Felonies for chokeholds? Civilian review everywhere? Virginia Democrats divided on details of police reform

Felonies for chokeholds? Civilian review everywhere? Virginia Democrats divided on details of police reform
Virginia State Capitol. (Source: Capital News Service)

Lawmakers in the Virginia General Assembly are on track to give citizen boards brand new authority to investigate and discipline local police officers accused of misconduct.

But while Democratic majorities in the House and Senate agree the panels should have teeth, the two chambers are still at odds over key details, including whether to make them mandatory in every locality or leave it up to local governments to decide whether to establish the bodies.

“It was the thought of the House that we don’t want to leave any jurisdictions out of this process,” House Majority Leader Charniele Herring, D-Alexandria, told Senate lawmakers last week, urging them to adopt the across-the-state approach passed by the House rather than the Senate’s version, which allows but does not require local governments to set up civilian panels.

Versions of the House-Senate debate have played out throughout the special legislative session, which convened a month ago and has seen the two chambers largely agree on big-picture police reforms but differ when it comes to questions of breadth and scope.

The House has often, though not always, advanced bills that go further than their Senate counterparts, banning more kinds of military equipment, issuing more statewide mandates and creating harsher penalties for police who violate new rules.

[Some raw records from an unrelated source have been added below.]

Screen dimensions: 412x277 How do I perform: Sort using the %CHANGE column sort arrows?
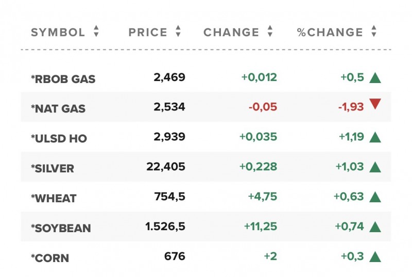pyautogui.click(x=374, y=32)
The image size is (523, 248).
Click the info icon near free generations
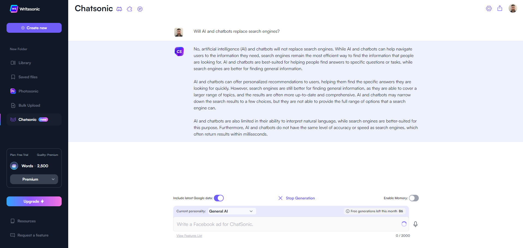coord(348,211)
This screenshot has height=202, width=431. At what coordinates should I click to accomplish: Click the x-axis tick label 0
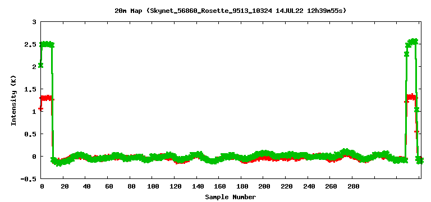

The Senate, meanwhile, amended its sweeping police omnibus early in the session in response to concerns voiced by police groups.

The dynamic has not gone unnoticed by advocates, who worry promised reforms are getting watered down, and law enforcement groups, who at a recent news conference offered praise for Senate Democrats and sharp criticism for House lawmakers.

“The Virginia Senate has reached out to us and has listened to our thoughts and suggestions and has, in fact, included many of our ideas in the legislation that has been before them,” said Wayne Huggins, a former state police superintendent who now leads a group representing the agency’s employees. “On the other hand, the House of Delegates has largely ignored our thoughts and consideration, and they have passed several pieces of legislation that in reality will only hurt and impede law enforcement.”